TASK TO COMPLETE: Send back the entries below exactly as they appear.

DATA TO USE:
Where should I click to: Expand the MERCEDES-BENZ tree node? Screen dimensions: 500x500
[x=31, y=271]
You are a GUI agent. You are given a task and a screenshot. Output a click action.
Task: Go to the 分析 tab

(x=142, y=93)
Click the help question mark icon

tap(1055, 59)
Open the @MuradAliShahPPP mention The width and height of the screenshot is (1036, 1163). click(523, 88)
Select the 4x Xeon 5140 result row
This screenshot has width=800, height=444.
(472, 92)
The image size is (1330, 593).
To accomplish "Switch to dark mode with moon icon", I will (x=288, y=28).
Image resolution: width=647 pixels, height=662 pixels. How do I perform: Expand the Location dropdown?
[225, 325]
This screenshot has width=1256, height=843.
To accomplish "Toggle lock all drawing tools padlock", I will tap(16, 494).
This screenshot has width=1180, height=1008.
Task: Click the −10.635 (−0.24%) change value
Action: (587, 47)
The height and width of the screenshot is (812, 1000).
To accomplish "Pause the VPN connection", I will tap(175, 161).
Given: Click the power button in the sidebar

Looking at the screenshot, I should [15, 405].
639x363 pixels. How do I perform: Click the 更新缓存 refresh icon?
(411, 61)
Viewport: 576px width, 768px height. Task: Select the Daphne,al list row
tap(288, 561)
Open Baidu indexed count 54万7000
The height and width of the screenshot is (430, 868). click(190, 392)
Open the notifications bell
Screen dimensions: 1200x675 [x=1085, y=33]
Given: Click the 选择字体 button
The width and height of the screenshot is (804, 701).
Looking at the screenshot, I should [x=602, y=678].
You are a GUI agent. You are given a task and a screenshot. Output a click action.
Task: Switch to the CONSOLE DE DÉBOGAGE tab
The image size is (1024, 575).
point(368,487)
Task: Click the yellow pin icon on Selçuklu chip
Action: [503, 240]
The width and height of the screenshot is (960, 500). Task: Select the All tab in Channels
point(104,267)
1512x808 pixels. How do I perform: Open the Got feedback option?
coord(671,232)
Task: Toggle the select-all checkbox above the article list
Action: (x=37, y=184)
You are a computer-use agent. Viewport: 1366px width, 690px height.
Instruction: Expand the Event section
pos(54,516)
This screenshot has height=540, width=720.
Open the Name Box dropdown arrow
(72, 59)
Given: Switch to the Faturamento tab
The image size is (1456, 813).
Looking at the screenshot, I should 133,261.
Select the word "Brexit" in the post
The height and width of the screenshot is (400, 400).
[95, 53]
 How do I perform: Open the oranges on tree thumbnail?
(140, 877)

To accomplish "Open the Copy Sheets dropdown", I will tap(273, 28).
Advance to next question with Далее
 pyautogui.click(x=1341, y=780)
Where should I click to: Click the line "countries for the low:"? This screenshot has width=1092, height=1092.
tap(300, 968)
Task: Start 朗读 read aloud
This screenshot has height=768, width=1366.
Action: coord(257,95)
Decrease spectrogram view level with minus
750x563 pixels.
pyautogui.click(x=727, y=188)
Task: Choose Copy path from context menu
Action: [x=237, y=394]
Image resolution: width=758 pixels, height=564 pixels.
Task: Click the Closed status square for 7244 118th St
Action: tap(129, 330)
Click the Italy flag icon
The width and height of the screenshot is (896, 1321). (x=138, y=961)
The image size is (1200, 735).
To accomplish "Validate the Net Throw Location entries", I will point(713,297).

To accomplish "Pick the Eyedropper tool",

SOLUTION:
Where should I click to: Expand the MERCEDES-BENZ tree node? Screen dimensions: 500x500
[x=31, y=271]
You are a GUI agent. You are given a task and a screenshot. Output a click action.
Task: Go to the 分析 tab

(x=142, y=93)
Click the help question mark icon

tap(1055, 59)
Open the @MuradAliShahPPP mention The width and height of the screenshot is (1036, 1163). click(523, 88)
Select the 4x Xeon 5140 result row
This screenshot has width=800, height=444.
(472, 92)
The image size is (1330, 593).
To accomplish "Switch to dark mode with moon icon", I will (x=288, y=28).
Image resolution: width=647 pixels, height=662 pixels. How do I perform: Expand the Location dropdown?
[225, 325]
This screenshot has width=1256, height=843.
To accomplish "Toggle lock all drawing tools padlock", I will tap(16, 494).
This screenshot has width=1180, height=1008.
Task: Click the −10.635 (−0.24%) change value
Action: (587, 47)
The height and width of the screenshot is (812, 1000).
To accomplish "Pause the VPN connection", I will tap(175, 161).
Given: Click the power button in the sidebar

Looking at the screenshot, I should [15, 405].
639x363 pixels. How do I perform: Click the 更新缓存 refresh icon?
(411, 61)
Viewport: 576px width, 768px height. Task: Select the Daphne,al list row
tap(288, 561)
Open Baidu indexed count 54万7000
The height and width of the screenshot is (430, 868). click(190, 392)
Open the notifications bell
Screen dimensions: 1200x675 [x=1085, y=33]
Given: Click the 选择字体 button
The width and height of the screenshot is (804, 701).
Looking at the screenshot, I should [x=602, y=678].
You are a GUI agent. You are given a task and a screenshot. Output a click action.
Task: Switch to the CONSOLE DE DÉBOGAGE tab
The image size is (1024, 575).
point(368,487)
Task: Click the yellow pin icon on Selçuklu chip
Action: [503, 240]
The width and height of the screenshot is (960, 500). Task: Select the All tab in Channels
point(104,267)
1512x808 pixels. How do I perform: Open the Got feedback option?
coord(671,232)
Task: Toggle the select-all checkbox above the article list
Action: (x=37, y=184)
You are a computer-use agent. Viewport: 1366px width, 690px height.
Instruction: Expand the Event section
pos(54,516)
This screenshot has height=540, width=720.
Open the Name Box dropdown arrow
(72, 59)
Given: Switch to the Faturamento tab
The image size is (1456, 813).
Looking at the screenshot, I should 133,261.
Select the word "Brexit" in the post
The height and width of the screenshot is (400, 400).
[95, 53]
 How do I perform: Open the oranges on tree thumbnail?
(140, 877)

To accomplish "Open the Copy Sheets dropdown", I will tap(273, 28).
Advance to next question with Далее
 pyautogui.click(x=1341, y=780)
Where should I click to: Click the line "countries for the low:"? This screenshot has width=1092, height=1092.
tap(300, 968)
Task: Start 朗读 read aloud
This screenshot has height=768, width=1366.
Action: coord(257,95)
Decrease spectrogram view level with minus
750x563 pixels.
pyautogui.click(x=727, y=188)
Task: Choose Copy path from context menu
Action: [x=237, y=394]
Image resolution: width=758 pixels, height=564 pixels.
Task: Click the Closed status square for 7244 118th St
Action: tap(129, 330)
Click the Italy flag icon
The width and height of the screenshot is (896, 1321). (x=138, y=961)
The image size is (1200, 735).
To accomplish "Validate the Net Throw Location entries", I will point(713,297).

To accomplish "Pick the Eyedropper tool",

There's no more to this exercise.